“Morgan, I don’t know if I can do this.”
My friend Bre Lasley was on the other end of the line and had called me in the middle of the workday.
I first met Bre on the second anniversary of the home intrusion that could’ve very easily taken her life. We were at a weekend retreat and were assigned to be roommates. Bre and I always tell people you bond very quickly when you’re assigned to share a room with a complete stranger. The first night we stayed up until 3:00 a.m. talking and she told me her story. Just in case you missed her episode, let me briefly recap: Five years ago, Bre was getting ready for bed when she heard a man’s voice outside her open window say, “Hey, girl. I’m coming in.” The man climbed into Bre’s bedroom, and for six minutes, she and her sister Kayli fought for their lives. Miraculously, a police officer happened to be in the neighborhood and heard cries for help. Kayli led him to the basement, where the intruder held a knife against Bre’s throat—the same knife he had already used to stab her. The officer aimed and fired, killing the intruder and saving Bre’s life. It was a miracle, and Bre has always given all the glory to God. In fact, in a video following the attack, Bre can be heard saying, “Heavenly Father was there the entire time, the entire time.”
The story is nearly unbelievable, and Bre does an incredible job telling it, so I was thrilled when she agreed to do the podcast. We set a date and scheduled a time, and then she called. I could tell simply by the tone of her voice that she was stressed out. She explained to me that while she absolutely has a testimony of the gospel, there were things she had questions about and sometimes she didn’t feel “all in.” She didn’t want to pretend to be something she was not. If I could’ve, I would’ve jumped through the phone right then and there, given her a hug, and told her that this is precisely why we needed her on this podcast.

Collected data:
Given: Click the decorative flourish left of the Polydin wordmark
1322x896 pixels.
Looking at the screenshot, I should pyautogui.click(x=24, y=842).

Task statement:
Please shorten the paragraph beginning "The story is nearly unbelievable" in the passage about Bre Lasley above, keeping its main facts.

The response:
Bre tells her nearly unbelievable story very well, so I was thrilled when she agreed to do the podcast. After we set a date and time, she called, clearly stressed. She explained that although she has a testimony of the gospel, she has questions and sometimes doesn't feel "all in," and she didn't want to pretend to be something she wasn't. I wanted to hug her and tell her that this is exactly why we needed her on the podcast.